FP8 please
Any chances for FP8 variant, like you did for Qwen3-30B-A3B models? Will be much appreciated.
Super!
Is there any receipt to produce correct FP8 quant for qwen3-next preserving MTP Draft model? llmcompressor? It looks like FP8 Qwen3-Next-80B-A3B produces no Accepted Tokens.
[metrics.py:96] SpecDecoding metrics: Mean acceptance length: 1.00, Accepted throughput: 0.00 tokens/s, Drafted throughput: 69.20 tokens/s, Accepted: 0 tokens, Drafted: 692 tokens, Per-position acceptance rate: 0.000, 0.000, Avg Draft acceptance rate: 0.0%
I use this model: https://huggingface.co/DevQuasar/Qwen.Qwen3-Next-80B-A3B-Instruct-FP8-Dynamic
Is it possible to support correct FP8 quantization of the Draft model for spec decoding? Any receipt for llmcompressor is highly apppreciated!
Currently qwen3-next fp8 support is not good, lots of bugs.

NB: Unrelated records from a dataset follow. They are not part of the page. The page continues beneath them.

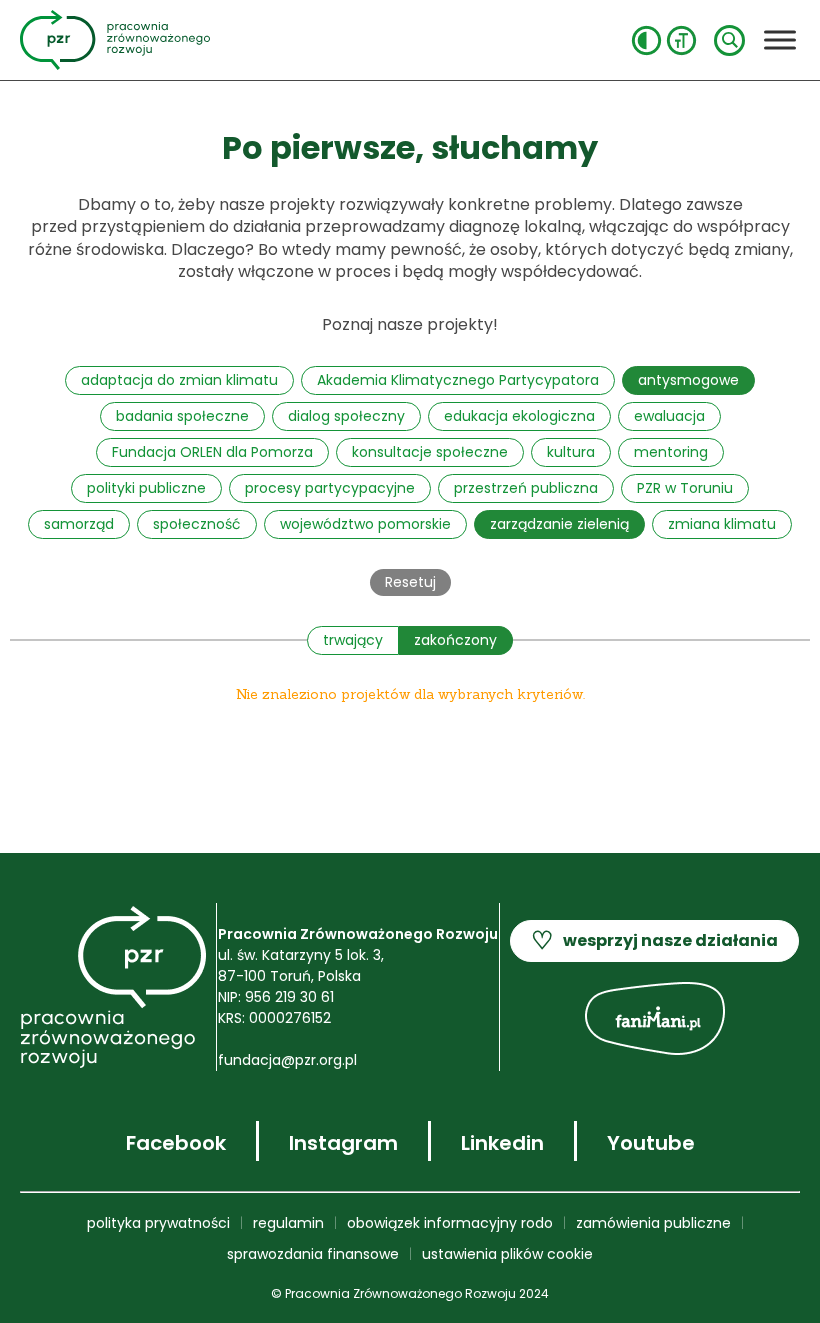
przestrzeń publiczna (526, 488)
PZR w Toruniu (685, 488)
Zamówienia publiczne (653, 1223)
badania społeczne (182, 416)
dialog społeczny (346, 416)
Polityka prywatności (158, 1223)
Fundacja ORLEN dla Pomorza (212, 452)
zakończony (455, 640)
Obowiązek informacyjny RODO (450, 1223)
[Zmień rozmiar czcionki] (681, 40)
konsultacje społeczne (430, 452)
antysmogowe (688, 380)
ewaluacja (669, 416)
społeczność (197, 524)
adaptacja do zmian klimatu (179, 380)
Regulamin (288, 1223)
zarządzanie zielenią (559, 524)
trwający (353, 640)
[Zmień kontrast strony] (646, 40)
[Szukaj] (729, 40)
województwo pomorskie (365, 524)
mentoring (671, 452)
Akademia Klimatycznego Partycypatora (458, 380)
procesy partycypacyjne (330, 488)
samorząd (79, 524)
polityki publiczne (146, 488)
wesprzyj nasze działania (654, 940)
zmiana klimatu (722, 524)
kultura (571, 452)
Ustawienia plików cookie (507, 1254)
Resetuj (410, 582)
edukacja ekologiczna (519, 416)
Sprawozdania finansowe (313, 1254)
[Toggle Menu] (780, 39)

maybe we should wait for the official fp8 release.
Unfortunately doesn't work with vLLM when offloading to CPU is enabled.
RuntimeError: Worker failed with error 'Cannot re-initialize the input batch when CPU weight offloading is enabled. See https://github.com/vllm-project/vllm/pull/18298 for more details.'
OK, will wait for llama.cpp to develop Qwen-Next support and then for quantized GGUFs to become available.
In any case, thanks to Qwen team for their models!
vllm v0.10.2 does not support qwen3 next fp8
maybe latest can run
I ran it with the latest (pip install vllm --pre --extra-index-url https://wheels.vllm.ai/nightly) according to the recommendations in the model description. vllm v0.10.2 indeed fails earlier because of quantization.